▶ Задание 1
Скопируйте из фрагмента документа дословно участок, начинающийся словами «Смерть Сенеки, или» и продолжающийся до слов «историю лучше меня.» включительно.

Смерть Сенеки, или Пушкинский центр — страница 9 из 37

»...

Оставалось пол-января, февраль и март. И, опережая блокирующие действия разума, безотчетный палец снова накрутил код любимой Москвы...


Если Швыдкой взял трубку, значит, был готов к разговору. Он понимал эту историю лучше меня.

«Долгими зимними вечерами читаю Ваши стихи...» — так он поздравил меня с наступающим годом «оптимизации». И я представил себе: Миша приходит с работы усталый, наскоро перекусывает и спешит уединиться с книжечкой моих стихов. Так проходит долгая российская зима. Возможно, он даже читает мои стихи домашним, как это делал покойный Анатолий Васильевич Эфрос…

Валерий Подгородинский, начальник управления театрами, один из инициаторов создания Пушкинского центра, предшественник Майи Бадриевны в Министерстве культуры РФ до преобразований и оптимизации, однажды упрекнул:

— Вы ведь только на десять процентов чиновник, а на девяносто — пушкинист, — и, не запирая дверей, достал из секретера коньяк…

— Здравствуйте, Миша, — бодро сказал я Швыдкому.

— Здравствуйте, Володя, — отозвался глава Федерального агентства.

— Что я должен сделать, по-вашему, как худрук Пушкинского центра, чтобы потом не упрекать себя в бездействии?..

— Володя, — Миша вздохнул, — вопрос поставлен неплохо. — Он помолчал и задумчиво предположил: — По-моему, если такие люди… как Гранин... и Лавров... напишут письмо...

— Вместе или врозь? — спросил я, кому письмо, всё-таки сам догадался.

▶ Задание 2
Оформите как нумерованный список строки записей, начиная с первой строки записей и продолжая до строки с «Open the hamburger» включительно. Пустые строки не включайте.

▶ Приведенные сведения
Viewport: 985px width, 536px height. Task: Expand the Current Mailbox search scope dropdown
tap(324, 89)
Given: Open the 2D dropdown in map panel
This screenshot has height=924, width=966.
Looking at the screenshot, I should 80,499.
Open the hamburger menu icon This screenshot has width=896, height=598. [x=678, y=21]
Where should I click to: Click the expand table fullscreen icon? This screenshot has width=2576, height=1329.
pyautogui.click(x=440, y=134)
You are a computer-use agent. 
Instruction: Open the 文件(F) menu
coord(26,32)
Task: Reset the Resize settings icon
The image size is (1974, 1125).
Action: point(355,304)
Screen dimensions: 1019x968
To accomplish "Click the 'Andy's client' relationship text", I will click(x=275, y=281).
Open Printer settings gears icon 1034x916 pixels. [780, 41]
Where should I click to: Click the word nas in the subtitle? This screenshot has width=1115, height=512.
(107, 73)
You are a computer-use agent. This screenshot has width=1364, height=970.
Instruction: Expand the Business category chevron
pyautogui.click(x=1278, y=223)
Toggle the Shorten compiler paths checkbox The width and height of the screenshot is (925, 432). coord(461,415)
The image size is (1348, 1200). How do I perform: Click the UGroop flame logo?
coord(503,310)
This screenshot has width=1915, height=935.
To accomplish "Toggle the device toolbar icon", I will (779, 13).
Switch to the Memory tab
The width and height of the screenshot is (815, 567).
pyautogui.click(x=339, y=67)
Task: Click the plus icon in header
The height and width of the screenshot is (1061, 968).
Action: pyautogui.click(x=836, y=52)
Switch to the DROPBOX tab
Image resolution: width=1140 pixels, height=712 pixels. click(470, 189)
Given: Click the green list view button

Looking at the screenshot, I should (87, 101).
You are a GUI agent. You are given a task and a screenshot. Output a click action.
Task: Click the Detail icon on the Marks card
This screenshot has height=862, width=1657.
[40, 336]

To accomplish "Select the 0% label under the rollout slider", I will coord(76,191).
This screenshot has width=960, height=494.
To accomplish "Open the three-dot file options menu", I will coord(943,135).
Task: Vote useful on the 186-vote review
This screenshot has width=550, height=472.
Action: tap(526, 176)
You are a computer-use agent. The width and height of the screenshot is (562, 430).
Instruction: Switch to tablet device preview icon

▶ Письменный ответ 1
Смерть Сенеки, или Пушкинский центр — страница 9 из 37

»...

Оставалось пол-января, февраль и март. И, опережая блокирующие действия разума, безотчетный палец снова накрутил код любимой Москвы...


Если Швыдкой взял трубку, значит, был готов к разговору. Он понимал эту историю лучше меня.

▶ Письменный ответ 2
1. Viewport: 985px width, 536px height. Task: Expand the Current Mailbox search scope dropdown
2. tap(324, 89)
3. Given: Open the 2D dropdown in map panel
4. This screenshot has height=924, width=966.
5. Looking at the screenshot, I should 80,499.
6. Open the hamburger menu icon This screenshot has width=896, height=598. [x=678, y=21]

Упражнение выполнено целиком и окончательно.